Only one stretch of the data below should be repeated: the lines from the line containing "Hostel murah di Malang (572, 1050)" through the line containing "中央 (1280, 546)", inclusive, exactly as they are.

[THE RECORDS]

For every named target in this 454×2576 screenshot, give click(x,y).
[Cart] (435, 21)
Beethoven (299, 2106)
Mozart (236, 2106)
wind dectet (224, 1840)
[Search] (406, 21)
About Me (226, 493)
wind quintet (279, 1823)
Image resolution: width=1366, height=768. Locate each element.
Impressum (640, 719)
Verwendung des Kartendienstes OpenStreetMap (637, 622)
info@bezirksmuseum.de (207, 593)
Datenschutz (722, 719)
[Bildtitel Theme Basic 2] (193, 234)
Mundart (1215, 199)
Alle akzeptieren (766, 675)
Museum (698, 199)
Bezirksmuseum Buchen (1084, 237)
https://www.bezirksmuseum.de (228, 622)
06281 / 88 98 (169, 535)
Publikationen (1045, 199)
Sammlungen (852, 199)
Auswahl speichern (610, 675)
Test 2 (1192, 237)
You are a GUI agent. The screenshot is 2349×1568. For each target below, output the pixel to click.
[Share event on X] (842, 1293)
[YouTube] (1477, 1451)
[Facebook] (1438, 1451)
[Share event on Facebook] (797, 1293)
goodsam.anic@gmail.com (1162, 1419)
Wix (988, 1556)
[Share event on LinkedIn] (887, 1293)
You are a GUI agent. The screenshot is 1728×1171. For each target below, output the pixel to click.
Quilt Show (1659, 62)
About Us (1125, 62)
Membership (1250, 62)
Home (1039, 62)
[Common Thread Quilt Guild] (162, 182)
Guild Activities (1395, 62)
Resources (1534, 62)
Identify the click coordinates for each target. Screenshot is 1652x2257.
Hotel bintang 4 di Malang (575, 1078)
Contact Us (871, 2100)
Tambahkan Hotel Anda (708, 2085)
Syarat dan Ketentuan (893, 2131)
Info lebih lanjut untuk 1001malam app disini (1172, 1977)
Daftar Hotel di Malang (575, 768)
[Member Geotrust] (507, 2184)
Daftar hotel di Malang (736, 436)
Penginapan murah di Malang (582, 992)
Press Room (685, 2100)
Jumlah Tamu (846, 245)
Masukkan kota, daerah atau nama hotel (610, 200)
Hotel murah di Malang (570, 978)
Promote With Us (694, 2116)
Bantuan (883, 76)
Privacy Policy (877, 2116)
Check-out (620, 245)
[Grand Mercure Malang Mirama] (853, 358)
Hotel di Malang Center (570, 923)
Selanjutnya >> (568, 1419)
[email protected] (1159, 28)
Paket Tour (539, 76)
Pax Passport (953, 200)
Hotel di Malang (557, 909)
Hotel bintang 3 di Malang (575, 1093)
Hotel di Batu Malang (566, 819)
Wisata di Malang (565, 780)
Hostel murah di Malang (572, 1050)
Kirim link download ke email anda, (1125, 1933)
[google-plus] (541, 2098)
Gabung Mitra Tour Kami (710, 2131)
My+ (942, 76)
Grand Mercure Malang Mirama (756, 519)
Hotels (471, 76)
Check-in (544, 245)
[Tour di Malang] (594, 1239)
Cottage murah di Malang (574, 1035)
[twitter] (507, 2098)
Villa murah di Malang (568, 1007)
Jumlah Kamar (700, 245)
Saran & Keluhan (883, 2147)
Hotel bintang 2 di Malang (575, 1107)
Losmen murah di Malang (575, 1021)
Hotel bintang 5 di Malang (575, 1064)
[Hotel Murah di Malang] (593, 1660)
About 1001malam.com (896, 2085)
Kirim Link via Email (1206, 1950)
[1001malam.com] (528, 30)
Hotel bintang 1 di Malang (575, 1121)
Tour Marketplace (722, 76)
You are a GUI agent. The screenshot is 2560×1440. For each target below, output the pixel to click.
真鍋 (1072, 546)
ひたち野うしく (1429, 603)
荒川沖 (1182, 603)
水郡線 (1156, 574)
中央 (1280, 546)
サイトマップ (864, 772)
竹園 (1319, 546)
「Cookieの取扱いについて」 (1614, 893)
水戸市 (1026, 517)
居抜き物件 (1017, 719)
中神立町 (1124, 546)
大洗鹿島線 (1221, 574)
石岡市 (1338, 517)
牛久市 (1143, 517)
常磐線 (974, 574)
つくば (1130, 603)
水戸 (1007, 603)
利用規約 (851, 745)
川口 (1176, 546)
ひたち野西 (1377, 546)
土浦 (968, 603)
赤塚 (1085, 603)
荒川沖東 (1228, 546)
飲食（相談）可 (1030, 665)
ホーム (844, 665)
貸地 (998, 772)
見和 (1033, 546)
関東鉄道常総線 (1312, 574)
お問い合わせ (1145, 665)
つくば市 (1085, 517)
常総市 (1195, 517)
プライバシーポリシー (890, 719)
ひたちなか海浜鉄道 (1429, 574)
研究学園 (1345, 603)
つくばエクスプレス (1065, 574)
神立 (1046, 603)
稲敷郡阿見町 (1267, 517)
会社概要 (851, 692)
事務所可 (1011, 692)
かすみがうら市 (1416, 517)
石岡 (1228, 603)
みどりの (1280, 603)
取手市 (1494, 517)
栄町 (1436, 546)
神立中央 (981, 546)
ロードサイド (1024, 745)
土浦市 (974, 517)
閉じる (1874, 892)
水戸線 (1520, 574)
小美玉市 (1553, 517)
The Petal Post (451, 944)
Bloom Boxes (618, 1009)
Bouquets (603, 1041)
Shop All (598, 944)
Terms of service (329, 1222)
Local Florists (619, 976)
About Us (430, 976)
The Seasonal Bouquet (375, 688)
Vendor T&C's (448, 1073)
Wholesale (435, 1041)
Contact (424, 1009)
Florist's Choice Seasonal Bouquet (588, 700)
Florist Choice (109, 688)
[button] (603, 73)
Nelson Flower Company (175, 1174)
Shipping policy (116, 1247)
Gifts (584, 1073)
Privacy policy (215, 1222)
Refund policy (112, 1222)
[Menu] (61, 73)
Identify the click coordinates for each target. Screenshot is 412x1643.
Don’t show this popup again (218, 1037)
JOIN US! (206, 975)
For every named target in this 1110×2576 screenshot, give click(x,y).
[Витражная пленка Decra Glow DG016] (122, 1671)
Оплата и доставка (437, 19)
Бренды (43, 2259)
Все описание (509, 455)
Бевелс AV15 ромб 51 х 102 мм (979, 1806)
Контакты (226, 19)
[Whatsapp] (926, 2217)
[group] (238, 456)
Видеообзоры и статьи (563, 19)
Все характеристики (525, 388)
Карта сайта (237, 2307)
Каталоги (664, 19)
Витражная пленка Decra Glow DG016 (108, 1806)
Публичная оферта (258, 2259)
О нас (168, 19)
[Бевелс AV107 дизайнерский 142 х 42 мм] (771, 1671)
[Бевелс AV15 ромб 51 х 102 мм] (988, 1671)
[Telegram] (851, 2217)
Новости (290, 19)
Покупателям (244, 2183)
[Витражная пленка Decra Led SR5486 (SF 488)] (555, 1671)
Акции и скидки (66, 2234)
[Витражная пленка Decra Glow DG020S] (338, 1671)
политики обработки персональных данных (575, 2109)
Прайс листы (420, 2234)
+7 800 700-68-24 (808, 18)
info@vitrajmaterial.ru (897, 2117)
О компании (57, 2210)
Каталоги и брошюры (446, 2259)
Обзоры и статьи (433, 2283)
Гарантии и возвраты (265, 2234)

[/THE RECORDS]

# REPLY:
Hostel murah di Malang (572, 1050)
Kirim link download ke email anda, (1125, 1933)
[google-plus] (541, 2098)
Gabung Mitra Tour Kami (710, 2131)
My+ (942, 76)
Grand Mercure Malang Mirama (756, 519)
Hotels (471, 76)
Check-in (544, 245)
[Tour di Malang] (594, 1239)
Cottage murah di Malang (574, 1035)
[twitter] (507, 2098)
Villa murah di Malang (568, 1007)
Jumlah Kamar (700, 245)
Saran & Keluhan (883, 2147)
Hotel bintang 2 di Malang (575, 1107)
Losmen murah di Malang (575, 1021)
Hotel bintang 5 di Malang (575, 1064)
[Hotel Murah di Malang] (593, 1660)
About 1001malam.com (896, 2085)
Kirim Link via Email (1206, 1950)
[1001malam.com] (528, 30)
Hotel bintang 1 di Malang (575, 1121)
Tour Marketplace (722, 76)
You are a GUI agent. The screenshot is 2560×1440. For each target below, output the pixel to click.
真鍋 (1072, 546)
ひたち野うしく (1429, 603)
荒川沖 (1182, 603)
水郡線 (1156, 574)
中央 (1280, 546)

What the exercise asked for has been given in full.